Using convolutional neural network for Android malware detection

Using convolutional neural network for Android malware detection

Isil Karabey Aksakalli
Erzurum Technical University, Faculty of Engineering and Architecture, Department of Computer Engineering, ERZURUM
COMPUTER MODELLING & NEW TECHNOLOGIES 2019 23(1) 29-35

With the increasing usage of smart mobile devices, the number of applications developed for these devices is already increasing day by day. Nearly all functionalities (sending e-mails, searching the internet, messaging via internet, making bank account transactions etc.) performed by using computer are carried out on mobile devices anymore. However, misuse of personal information emerges through malicious applications in the devices and these applications render the devices unusable. In the literature and industry, new methodologies have been proposed for mobile malware detection; however, there is still a research challenge to identify malwares on mobile applications and take precautions.

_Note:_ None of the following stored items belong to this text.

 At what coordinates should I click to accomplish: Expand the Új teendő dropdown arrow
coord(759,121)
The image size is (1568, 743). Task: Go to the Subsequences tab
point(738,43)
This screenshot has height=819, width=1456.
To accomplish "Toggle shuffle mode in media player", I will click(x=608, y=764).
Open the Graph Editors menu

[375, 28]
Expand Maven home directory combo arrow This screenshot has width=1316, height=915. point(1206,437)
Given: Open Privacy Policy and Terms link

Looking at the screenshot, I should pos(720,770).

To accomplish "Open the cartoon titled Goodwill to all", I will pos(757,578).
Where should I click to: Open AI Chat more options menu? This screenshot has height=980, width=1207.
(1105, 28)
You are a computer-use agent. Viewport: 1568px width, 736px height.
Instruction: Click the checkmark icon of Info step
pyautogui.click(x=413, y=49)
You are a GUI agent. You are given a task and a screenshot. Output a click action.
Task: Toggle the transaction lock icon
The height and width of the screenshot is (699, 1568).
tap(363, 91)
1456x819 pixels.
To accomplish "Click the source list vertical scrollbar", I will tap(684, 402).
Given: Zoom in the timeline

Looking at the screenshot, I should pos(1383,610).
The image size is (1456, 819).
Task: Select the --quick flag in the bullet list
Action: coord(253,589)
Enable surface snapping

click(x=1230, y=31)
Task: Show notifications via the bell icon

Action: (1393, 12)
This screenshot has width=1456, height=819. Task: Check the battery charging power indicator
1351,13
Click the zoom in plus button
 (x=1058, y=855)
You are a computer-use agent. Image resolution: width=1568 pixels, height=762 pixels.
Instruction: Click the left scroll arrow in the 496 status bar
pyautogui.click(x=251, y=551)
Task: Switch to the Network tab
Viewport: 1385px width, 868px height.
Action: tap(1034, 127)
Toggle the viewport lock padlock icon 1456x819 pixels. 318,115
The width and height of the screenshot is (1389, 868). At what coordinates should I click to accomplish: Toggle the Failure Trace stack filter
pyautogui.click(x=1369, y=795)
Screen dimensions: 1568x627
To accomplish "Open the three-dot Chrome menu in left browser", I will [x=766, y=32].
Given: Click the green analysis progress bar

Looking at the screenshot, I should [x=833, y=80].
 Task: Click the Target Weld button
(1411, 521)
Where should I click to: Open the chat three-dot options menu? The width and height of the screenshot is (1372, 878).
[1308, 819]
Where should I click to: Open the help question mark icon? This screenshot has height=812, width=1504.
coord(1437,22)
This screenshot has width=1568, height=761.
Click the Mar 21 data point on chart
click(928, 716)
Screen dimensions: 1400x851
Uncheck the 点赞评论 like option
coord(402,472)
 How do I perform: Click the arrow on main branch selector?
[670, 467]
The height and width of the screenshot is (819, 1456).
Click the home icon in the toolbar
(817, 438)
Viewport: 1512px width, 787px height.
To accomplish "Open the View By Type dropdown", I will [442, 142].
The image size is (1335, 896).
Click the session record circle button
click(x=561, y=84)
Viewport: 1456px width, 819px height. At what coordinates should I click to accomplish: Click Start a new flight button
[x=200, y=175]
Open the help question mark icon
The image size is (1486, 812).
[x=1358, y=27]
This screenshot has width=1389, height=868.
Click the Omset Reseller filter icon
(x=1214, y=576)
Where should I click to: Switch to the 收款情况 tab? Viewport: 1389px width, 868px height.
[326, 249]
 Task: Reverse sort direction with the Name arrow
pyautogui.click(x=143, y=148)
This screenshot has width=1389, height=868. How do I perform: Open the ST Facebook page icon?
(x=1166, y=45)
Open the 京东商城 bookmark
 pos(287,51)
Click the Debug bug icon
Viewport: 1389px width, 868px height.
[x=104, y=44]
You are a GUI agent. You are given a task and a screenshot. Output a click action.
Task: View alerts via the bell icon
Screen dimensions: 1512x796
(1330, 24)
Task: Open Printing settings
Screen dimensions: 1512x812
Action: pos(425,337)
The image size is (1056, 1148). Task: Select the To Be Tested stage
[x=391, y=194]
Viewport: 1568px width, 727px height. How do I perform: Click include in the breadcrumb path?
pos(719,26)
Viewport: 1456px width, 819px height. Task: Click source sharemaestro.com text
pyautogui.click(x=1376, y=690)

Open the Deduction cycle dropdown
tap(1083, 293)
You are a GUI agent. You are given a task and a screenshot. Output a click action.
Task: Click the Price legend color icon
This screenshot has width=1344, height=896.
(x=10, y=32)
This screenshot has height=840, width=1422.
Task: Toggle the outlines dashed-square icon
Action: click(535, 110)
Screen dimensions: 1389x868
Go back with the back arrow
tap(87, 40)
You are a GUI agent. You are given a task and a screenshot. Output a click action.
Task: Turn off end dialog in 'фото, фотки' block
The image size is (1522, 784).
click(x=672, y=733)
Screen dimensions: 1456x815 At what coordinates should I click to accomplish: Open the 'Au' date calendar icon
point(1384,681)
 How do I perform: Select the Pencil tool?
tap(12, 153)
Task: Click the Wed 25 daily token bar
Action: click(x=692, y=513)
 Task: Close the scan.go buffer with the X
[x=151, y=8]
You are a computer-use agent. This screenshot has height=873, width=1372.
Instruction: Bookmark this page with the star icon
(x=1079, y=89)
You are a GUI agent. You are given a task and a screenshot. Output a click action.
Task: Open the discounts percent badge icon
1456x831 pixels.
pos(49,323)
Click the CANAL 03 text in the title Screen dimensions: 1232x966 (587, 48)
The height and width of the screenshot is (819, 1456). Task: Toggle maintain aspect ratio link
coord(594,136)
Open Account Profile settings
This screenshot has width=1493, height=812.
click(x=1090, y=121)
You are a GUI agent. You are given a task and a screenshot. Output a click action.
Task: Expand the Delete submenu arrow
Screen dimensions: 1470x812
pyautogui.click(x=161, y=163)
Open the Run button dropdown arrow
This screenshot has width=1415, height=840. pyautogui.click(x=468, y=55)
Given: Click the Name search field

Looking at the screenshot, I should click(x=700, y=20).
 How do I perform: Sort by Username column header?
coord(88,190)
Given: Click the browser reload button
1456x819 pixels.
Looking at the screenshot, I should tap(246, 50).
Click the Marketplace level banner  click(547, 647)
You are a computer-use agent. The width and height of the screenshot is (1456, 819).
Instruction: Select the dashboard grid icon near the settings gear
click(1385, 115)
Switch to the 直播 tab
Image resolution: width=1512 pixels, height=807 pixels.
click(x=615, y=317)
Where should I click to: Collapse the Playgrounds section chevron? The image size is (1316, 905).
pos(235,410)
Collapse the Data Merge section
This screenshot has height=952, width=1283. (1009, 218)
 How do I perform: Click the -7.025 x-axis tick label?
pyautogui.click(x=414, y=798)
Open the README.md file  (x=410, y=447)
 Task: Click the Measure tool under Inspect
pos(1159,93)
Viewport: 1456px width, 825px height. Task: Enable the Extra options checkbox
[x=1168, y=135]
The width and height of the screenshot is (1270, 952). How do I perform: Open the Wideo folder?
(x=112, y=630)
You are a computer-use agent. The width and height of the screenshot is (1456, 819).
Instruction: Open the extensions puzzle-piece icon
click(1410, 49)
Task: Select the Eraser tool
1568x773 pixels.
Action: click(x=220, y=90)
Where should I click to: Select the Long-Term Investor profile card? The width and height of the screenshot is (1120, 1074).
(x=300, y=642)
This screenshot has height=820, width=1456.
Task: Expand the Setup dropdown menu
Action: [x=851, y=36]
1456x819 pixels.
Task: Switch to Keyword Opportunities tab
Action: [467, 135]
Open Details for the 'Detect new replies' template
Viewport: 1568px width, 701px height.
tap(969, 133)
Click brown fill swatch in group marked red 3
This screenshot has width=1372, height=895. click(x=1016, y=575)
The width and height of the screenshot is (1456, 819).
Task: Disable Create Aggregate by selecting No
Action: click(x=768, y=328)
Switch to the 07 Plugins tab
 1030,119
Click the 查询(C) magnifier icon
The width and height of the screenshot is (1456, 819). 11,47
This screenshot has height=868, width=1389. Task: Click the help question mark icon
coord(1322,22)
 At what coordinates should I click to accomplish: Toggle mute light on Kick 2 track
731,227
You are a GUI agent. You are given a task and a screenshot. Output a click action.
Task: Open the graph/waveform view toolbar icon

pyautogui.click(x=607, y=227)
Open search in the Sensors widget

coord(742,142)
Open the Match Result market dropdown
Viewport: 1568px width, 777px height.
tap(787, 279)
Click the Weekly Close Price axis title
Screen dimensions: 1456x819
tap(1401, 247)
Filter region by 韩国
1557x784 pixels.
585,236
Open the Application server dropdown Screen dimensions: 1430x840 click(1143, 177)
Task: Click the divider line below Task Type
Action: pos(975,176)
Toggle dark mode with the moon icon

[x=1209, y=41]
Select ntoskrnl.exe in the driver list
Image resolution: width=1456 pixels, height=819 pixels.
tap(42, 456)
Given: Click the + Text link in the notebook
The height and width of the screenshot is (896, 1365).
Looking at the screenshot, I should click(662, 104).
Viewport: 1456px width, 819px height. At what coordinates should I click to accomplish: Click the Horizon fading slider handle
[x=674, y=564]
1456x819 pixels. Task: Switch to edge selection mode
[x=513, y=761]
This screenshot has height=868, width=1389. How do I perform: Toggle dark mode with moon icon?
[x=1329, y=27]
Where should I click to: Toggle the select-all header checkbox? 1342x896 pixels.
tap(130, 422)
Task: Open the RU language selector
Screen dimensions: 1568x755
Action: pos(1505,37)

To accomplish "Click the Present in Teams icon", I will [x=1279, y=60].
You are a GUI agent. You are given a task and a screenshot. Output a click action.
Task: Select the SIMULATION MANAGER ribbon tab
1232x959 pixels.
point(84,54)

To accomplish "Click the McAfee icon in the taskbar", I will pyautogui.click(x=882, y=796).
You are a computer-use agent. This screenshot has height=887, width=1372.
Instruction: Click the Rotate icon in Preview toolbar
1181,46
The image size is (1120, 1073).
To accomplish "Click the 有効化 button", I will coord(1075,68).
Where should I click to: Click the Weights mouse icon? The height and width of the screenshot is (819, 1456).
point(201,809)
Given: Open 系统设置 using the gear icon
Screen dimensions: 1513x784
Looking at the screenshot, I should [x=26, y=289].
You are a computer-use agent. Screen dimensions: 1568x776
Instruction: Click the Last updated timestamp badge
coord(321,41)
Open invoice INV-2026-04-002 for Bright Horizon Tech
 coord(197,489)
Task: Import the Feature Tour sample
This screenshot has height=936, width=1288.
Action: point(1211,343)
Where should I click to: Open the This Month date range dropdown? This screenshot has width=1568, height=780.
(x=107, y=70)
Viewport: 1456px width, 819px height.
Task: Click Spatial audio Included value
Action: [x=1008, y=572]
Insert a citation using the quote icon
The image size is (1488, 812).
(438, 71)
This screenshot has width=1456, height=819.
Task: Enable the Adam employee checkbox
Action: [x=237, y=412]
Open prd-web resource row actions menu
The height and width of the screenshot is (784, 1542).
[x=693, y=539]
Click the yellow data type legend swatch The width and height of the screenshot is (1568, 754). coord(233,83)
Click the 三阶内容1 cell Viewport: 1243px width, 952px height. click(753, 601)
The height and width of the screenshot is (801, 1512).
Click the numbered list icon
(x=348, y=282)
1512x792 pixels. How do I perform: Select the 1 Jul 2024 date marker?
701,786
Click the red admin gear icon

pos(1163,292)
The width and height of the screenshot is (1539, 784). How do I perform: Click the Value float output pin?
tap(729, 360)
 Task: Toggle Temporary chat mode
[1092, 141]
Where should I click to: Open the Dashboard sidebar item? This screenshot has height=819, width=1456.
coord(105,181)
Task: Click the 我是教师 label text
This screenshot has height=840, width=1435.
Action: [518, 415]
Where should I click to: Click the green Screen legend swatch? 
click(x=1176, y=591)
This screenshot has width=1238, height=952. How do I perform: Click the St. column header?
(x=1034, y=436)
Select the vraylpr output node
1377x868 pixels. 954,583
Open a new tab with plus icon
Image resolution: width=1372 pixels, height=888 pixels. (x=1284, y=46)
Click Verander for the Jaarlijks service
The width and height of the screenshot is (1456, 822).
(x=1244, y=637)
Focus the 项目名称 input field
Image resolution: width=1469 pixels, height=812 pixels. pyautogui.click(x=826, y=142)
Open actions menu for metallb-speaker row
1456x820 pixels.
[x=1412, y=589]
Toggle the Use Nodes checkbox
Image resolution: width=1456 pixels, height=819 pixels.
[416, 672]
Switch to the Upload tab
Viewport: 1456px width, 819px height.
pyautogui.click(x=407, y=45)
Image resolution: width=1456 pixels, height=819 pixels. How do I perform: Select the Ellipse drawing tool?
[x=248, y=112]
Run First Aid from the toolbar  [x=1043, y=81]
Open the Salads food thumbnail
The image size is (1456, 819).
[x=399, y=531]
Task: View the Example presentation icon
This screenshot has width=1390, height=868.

In this paper, a permission-based model is implemented to detection of malware applications in mobile devices which have Android operating system. Permission-based features have been extracted from the apk files in the AndroTracker1 data set which is previously created in the literature. The results of classification techniques have been evaluated by applying four types of machine learning techniques (Support Vector Machine, k-Nearest Neighbor, Back Propagation) and these techniques have been compared with Convolutional Neural Network. The experimental results show that the permission-based model is highly successful using both machine learning technique and deep learning in the AndroTracker data set. Back Propagation gives the best result among the other machine learning techniques by 96.1% acurracy rate. Also Convolutional Neural Network has achieved success rate of 96.71%. This demonstrates that the accuracy rates of CNN and classical machine learning techniques close to each other and they have high accuracy rate because of small number of targets which are benign and malware.